130-year-old school to close shortly after May 23
By Raanan Geberer
Brooklyn Daily Eagle
Almost lost in the shuffle in the ongoing controversy over the fate of Long Island College Hospital (LICH) is the fact that its 130-year-old nursing school will be closing after it graduates its last class on May 23.
Although the decision to close it was made two years ago, well before the recent brouhaha about closing the hospital, its closing may contribute to the overall downcast mood that surrounds the hospital’s uncertain future.
Ron Najman, the official spokesperson for SUNY Downstate, the parent institution for LICH, didn’t return phone calls to the Eagle Monday. However, a source close to the hospital told the Eagle that the LICH School of Nursing (LICHSON) is a “two-year school,” meaning that it graduates nurses with a two-year associate’s degree.
SUNY Downstate itself, said the source, has its own, four-year nursing school, and has an affiliation with a nursing program at SUNY Farmingdale that also offers bachelor’s degrees.
One LICH graduating student, Mary Oyedijo, told the Eagle that “If I had to give a mark from 1 to 10 to LICH Nursing School, I’d give it a 10-plus. I’ve talked to people who are going to other nursing schools, and many of them have the feeling that the administration is working against them.
“Here, if you stay up late at night studying, they’re staying up with you. If you’re sleepless because you feel pressure, they feel the pressure right with you. They do everything they can to help you.”

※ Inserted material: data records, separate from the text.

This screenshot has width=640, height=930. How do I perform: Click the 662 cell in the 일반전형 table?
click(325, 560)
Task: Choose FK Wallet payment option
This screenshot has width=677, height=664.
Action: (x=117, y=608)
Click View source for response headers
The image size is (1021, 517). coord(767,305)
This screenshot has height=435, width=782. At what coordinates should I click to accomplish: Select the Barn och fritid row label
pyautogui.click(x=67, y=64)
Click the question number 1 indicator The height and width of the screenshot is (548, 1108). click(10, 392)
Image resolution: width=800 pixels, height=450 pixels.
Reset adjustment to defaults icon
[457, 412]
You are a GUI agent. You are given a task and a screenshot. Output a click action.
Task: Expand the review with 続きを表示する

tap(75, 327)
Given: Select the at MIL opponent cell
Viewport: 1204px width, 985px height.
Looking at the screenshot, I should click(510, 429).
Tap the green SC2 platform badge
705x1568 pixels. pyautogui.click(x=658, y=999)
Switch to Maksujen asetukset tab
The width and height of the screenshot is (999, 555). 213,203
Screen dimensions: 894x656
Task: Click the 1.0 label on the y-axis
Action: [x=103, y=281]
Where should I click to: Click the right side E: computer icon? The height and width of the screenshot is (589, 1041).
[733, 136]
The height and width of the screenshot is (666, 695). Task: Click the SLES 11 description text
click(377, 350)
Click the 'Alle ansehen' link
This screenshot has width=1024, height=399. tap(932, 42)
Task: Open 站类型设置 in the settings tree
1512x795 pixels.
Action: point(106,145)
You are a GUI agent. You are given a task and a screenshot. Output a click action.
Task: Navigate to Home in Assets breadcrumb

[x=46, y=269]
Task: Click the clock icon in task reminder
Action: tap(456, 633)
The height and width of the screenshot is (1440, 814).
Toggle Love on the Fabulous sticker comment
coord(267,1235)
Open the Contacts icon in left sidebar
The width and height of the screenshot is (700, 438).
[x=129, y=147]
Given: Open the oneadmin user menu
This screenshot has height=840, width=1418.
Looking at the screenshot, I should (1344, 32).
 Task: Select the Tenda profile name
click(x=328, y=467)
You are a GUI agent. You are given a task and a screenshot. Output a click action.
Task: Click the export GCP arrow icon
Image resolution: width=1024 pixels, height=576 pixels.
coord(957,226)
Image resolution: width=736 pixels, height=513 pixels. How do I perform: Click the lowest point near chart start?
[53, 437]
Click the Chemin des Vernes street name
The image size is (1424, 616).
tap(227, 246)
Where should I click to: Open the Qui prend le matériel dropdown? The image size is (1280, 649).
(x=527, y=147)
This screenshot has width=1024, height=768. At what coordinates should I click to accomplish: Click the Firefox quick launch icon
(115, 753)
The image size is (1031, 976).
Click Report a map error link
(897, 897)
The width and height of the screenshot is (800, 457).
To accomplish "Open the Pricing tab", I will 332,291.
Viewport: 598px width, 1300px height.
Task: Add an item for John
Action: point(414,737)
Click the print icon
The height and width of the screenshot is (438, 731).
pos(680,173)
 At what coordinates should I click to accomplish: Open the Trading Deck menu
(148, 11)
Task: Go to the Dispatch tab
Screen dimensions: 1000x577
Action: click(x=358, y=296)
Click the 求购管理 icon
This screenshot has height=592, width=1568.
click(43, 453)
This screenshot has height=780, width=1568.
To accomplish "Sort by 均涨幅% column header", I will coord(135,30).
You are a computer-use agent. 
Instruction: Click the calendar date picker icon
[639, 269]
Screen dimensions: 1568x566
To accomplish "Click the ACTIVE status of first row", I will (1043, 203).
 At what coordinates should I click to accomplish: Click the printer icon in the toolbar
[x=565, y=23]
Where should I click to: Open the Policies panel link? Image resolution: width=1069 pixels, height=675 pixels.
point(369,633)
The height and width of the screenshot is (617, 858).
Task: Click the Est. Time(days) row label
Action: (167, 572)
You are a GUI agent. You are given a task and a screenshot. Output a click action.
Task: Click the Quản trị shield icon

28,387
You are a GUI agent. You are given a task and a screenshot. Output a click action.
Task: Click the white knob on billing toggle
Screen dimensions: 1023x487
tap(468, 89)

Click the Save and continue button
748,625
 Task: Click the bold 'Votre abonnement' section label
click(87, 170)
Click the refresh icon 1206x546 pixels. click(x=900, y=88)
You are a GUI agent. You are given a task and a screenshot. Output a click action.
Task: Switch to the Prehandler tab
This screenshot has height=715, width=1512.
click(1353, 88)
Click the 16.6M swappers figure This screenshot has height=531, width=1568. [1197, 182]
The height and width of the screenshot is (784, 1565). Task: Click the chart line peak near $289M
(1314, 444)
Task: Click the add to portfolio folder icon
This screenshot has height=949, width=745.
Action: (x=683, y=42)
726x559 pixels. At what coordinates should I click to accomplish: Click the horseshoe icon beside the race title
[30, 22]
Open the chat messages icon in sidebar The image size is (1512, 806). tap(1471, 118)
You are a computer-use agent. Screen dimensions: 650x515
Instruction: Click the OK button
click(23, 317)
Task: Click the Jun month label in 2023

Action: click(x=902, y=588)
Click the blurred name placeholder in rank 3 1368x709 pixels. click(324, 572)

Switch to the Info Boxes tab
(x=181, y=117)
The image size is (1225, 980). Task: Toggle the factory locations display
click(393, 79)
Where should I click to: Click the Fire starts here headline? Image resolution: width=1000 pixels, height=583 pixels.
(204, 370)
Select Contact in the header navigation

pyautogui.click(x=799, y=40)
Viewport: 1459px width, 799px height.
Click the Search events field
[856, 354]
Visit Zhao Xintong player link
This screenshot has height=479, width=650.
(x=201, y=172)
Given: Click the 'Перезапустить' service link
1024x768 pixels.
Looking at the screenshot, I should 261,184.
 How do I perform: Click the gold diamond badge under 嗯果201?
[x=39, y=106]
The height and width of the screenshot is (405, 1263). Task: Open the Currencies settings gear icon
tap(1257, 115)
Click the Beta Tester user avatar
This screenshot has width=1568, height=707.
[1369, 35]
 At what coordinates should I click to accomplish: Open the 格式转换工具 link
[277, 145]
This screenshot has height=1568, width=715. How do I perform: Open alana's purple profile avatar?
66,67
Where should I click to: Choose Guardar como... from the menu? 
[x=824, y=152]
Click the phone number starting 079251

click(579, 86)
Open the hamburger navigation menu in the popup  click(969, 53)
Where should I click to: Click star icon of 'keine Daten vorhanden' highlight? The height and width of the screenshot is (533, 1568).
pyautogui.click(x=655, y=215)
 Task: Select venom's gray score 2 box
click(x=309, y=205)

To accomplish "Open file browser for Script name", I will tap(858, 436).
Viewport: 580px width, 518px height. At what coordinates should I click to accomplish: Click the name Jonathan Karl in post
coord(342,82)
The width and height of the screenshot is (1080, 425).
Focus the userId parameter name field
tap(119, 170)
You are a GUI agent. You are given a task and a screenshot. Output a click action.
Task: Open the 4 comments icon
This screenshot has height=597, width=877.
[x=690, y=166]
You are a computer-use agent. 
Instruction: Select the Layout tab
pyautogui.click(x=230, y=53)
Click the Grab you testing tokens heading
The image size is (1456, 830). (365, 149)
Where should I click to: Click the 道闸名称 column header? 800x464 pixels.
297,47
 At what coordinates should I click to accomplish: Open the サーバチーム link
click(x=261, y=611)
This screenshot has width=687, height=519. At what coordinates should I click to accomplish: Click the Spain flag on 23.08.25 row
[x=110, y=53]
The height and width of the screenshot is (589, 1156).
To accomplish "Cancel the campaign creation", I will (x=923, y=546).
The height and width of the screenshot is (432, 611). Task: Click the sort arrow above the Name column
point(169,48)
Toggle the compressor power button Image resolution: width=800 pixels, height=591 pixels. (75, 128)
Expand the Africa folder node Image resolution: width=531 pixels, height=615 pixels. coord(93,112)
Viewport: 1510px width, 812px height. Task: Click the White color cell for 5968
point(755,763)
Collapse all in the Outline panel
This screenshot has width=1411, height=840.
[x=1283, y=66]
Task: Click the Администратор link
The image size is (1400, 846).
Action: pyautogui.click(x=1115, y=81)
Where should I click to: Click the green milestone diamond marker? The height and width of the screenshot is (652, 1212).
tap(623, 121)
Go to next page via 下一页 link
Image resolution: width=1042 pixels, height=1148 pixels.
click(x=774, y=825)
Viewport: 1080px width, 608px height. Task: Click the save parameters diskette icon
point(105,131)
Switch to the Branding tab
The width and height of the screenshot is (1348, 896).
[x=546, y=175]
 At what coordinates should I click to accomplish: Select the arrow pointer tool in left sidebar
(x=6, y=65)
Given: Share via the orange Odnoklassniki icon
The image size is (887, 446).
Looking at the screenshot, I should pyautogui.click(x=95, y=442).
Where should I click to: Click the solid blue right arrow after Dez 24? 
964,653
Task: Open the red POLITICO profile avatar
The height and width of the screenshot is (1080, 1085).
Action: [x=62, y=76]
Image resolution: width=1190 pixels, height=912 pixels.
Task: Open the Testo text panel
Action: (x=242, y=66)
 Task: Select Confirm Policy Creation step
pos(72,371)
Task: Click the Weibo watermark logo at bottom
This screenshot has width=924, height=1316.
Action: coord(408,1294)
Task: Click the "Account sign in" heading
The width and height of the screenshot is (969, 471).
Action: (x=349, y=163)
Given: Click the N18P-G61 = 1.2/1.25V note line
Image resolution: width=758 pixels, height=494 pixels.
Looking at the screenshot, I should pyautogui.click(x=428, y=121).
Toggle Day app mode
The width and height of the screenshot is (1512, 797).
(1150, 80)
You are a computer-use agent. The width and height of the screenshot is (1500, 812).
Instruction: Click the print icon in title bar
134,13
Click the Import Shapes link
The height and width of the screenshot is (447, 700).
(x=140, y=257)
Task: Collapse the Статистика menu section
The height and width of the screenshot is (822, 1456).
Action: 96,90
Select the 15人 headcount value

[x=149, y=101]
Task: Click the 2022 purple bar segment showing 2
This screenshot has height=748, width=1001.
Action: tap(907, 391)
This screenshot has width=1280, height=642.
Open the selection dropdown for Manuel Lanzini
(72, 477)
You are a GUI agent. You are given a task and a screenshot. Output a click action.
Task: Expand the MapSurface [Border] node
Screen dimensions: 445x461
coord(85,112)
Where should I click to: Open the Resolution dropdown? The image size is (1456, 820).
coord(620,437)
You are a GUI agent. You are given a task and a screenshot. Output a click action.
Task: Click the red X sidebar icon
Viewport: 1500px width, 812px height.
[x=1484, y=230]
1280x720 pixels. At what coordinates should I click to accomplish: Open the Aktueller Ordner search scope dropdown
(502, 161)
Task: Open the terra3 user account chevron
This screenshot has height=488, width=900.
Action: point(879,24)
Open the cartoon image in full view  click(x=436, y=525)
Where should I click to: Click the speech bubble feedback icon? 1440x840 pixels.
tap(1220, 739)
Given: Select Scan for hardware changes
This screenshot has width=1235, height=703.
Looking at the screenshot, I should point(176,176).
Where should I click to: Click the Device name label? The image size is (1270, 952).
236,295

A review site known as studentsreview.com, however, gave the school a “C’ grade. There were eight negative comments (“Horrible school! Old and dirty!”) and nine positive ones (“My experience at LICHSON was the best I could have asked for.).
A statement from LICH Nursing School itself, provided to a site called Hack College’s School Directory of New York Schools, says the school was founded in 1883. “Our graduates assume clinical care and leadership roles in health care facilities through the tri-state area. The talented and dedicated faculty provides encouragement and support for students as they complete their rotations in pediatrics, obstetrics, psychiatry, medical surgical, and community health nursing.”
Jill Furillo, RN, executive director of the New York State Nurses Association, told the Eagle:
“As a graduate of LICH's nursing school, it's especially painful to see this important educational institution close. Many of the nurses that work at LICH – and who have fought tirelessly to keep this vital hospital open – also graduated from its nursing school.
“We need more nurses – not fewer. We should be expanding our nursing school programs to meet the increased need for skilled nurses, instead of closing nursing schools.”